[Opening The records section]

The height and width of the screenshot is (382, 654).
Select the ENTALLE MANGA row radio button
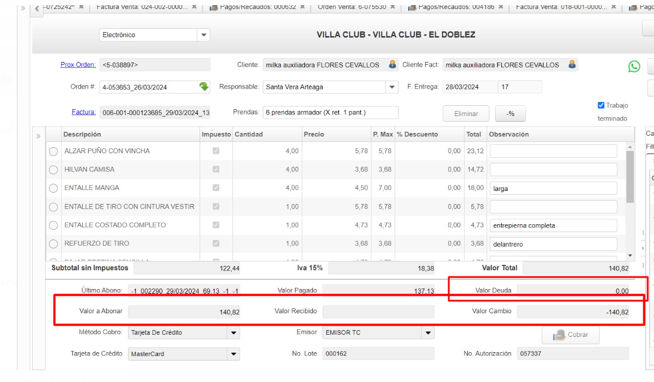(54, 188)
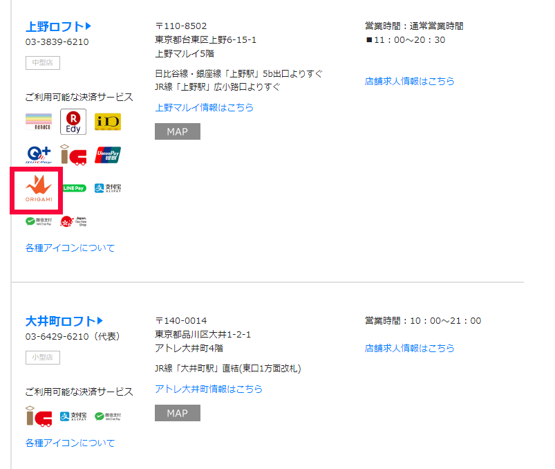555x469 pixels.
Task: Open the アトレ大井町情報はこちら link
Action: pos(209,389)
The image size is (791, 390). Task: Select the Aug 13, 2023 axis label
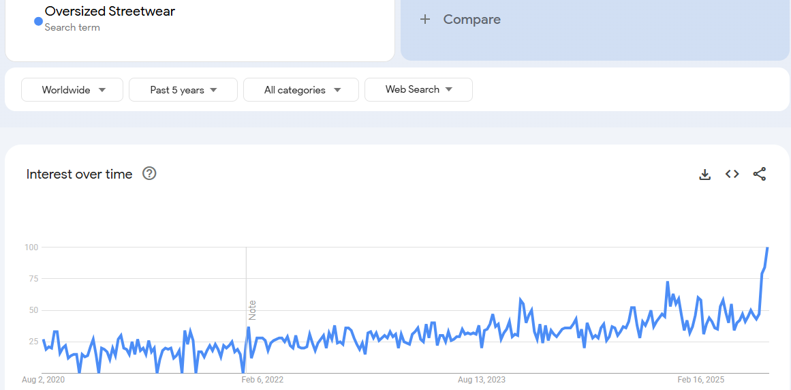tap(481, 380)
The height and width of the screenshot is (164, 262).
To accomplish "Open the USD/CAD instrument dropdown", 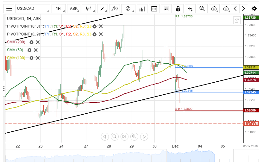I will coord(33,9).
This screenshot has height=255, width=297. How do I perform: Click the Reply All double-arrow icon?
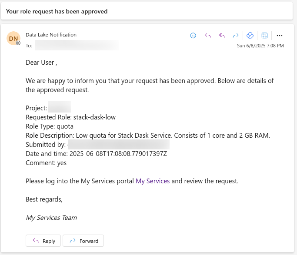tap(222, 35)
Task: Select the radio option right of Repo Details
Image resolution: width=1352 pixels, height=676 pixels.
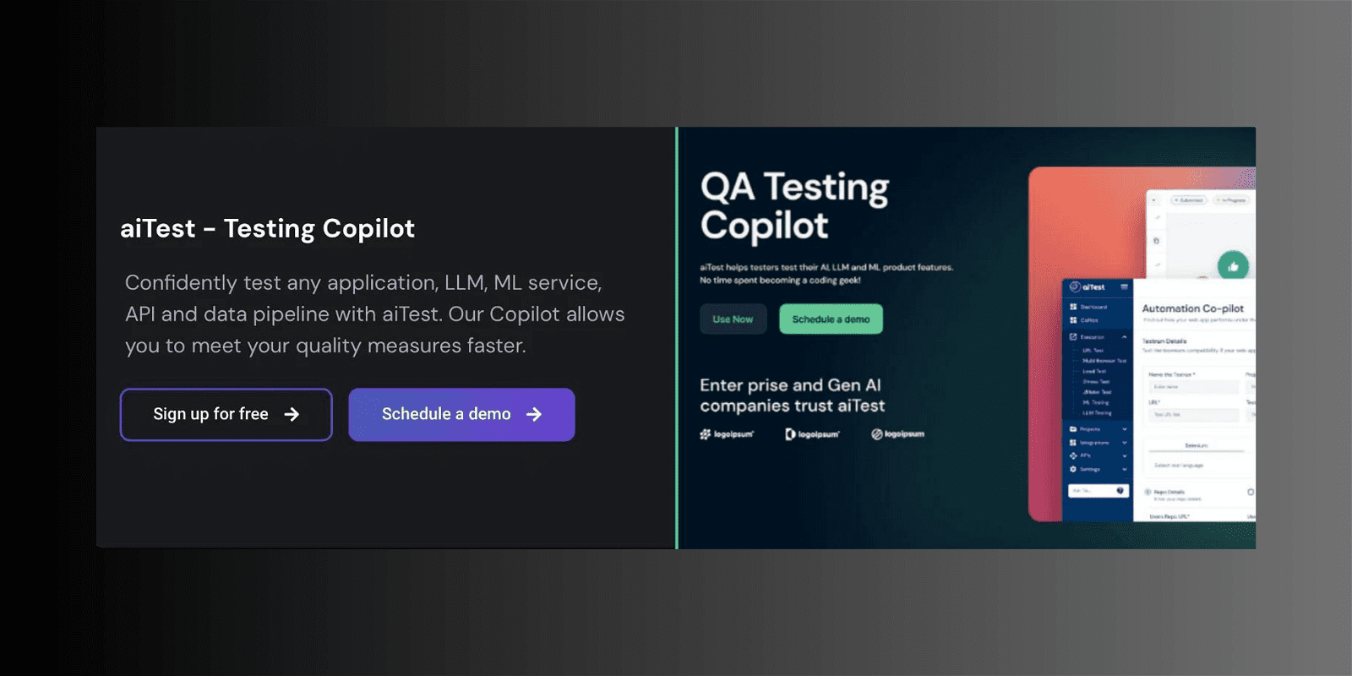Action: (x=1251, y=492)
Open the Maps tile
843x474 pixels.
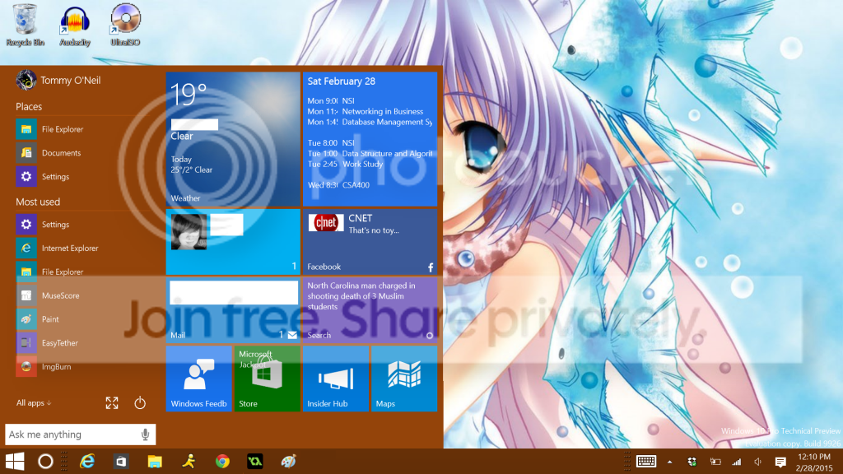click(403, 379)
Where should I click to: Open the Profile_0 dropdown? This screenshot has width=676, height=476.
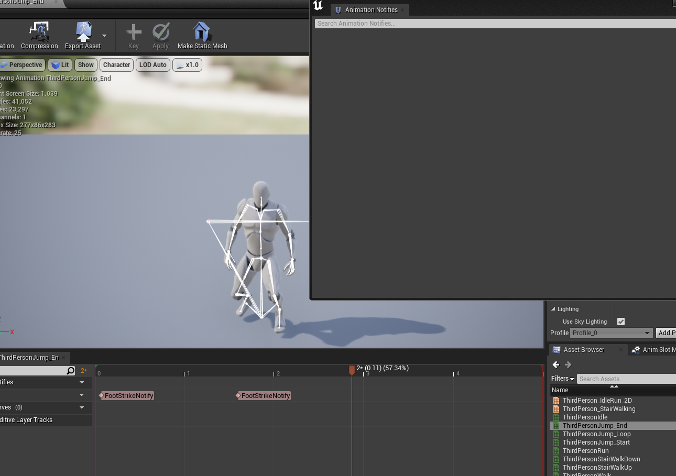pyautogui.click(x=611, y=333)

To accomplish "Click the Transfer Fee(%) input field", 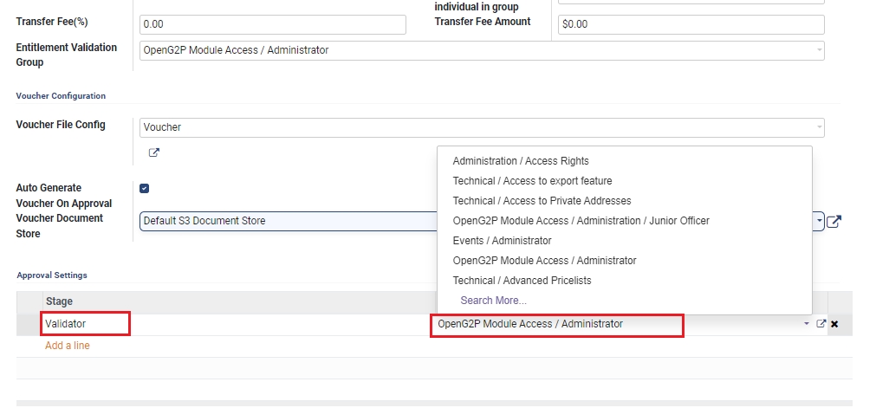I will coord(272,24).
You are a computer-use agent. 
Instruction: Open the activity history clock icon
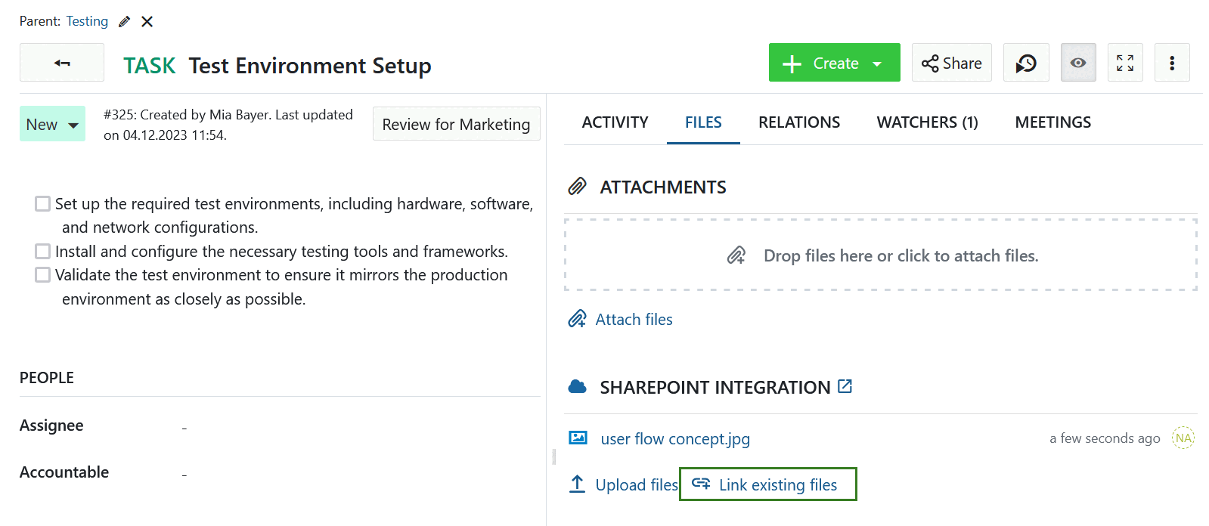[1025, 63]
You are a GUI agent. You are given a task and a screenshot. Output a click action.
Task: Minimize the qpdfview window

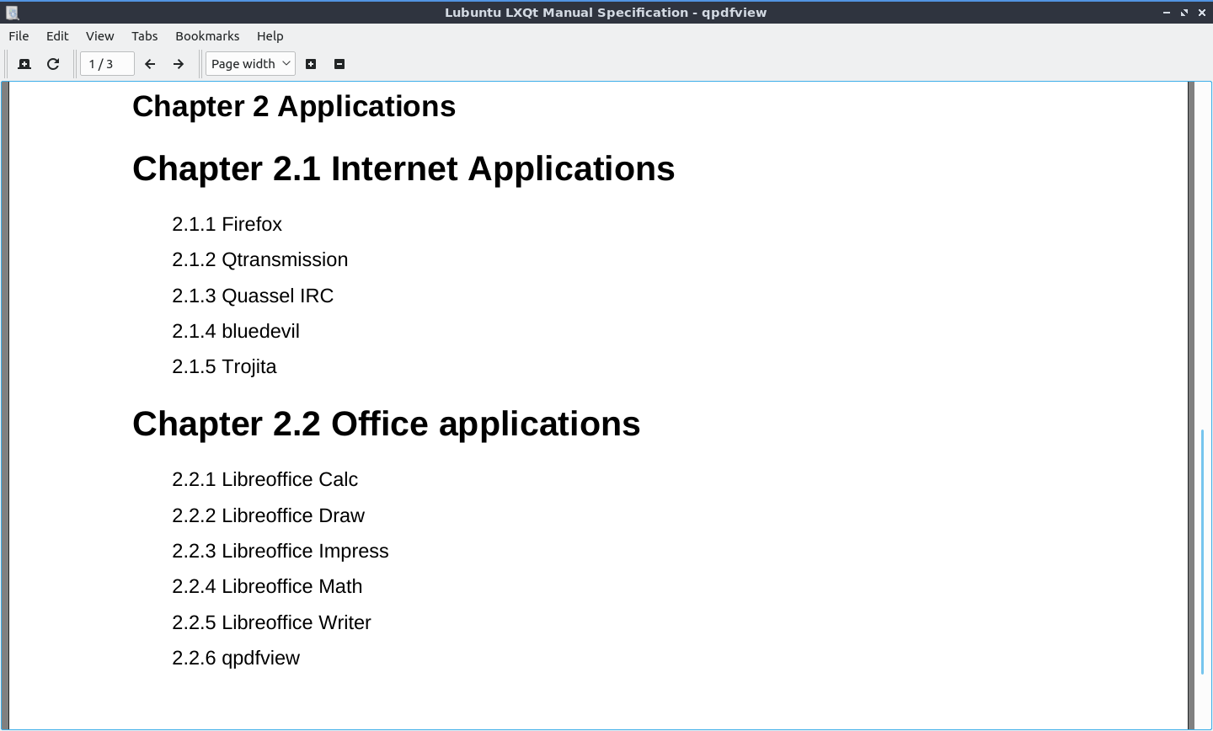pyautogui.click(x=1167, y=13)
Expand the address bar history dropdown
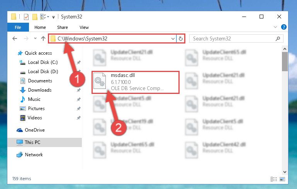 point(173,39)
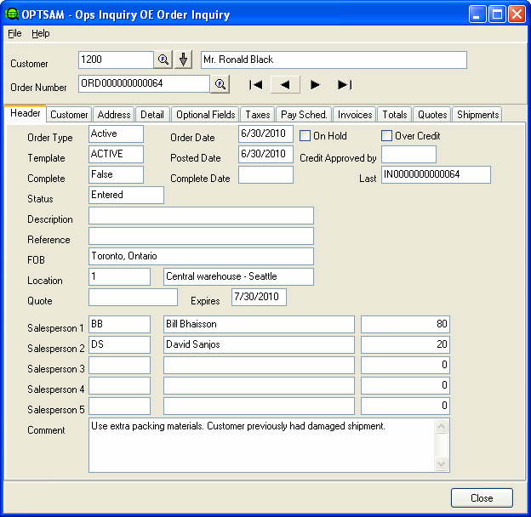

[Closing The records section]

What the task requires: A single number is the whole answer: how many lines of the records contain the word "agent".

Exercise response: 2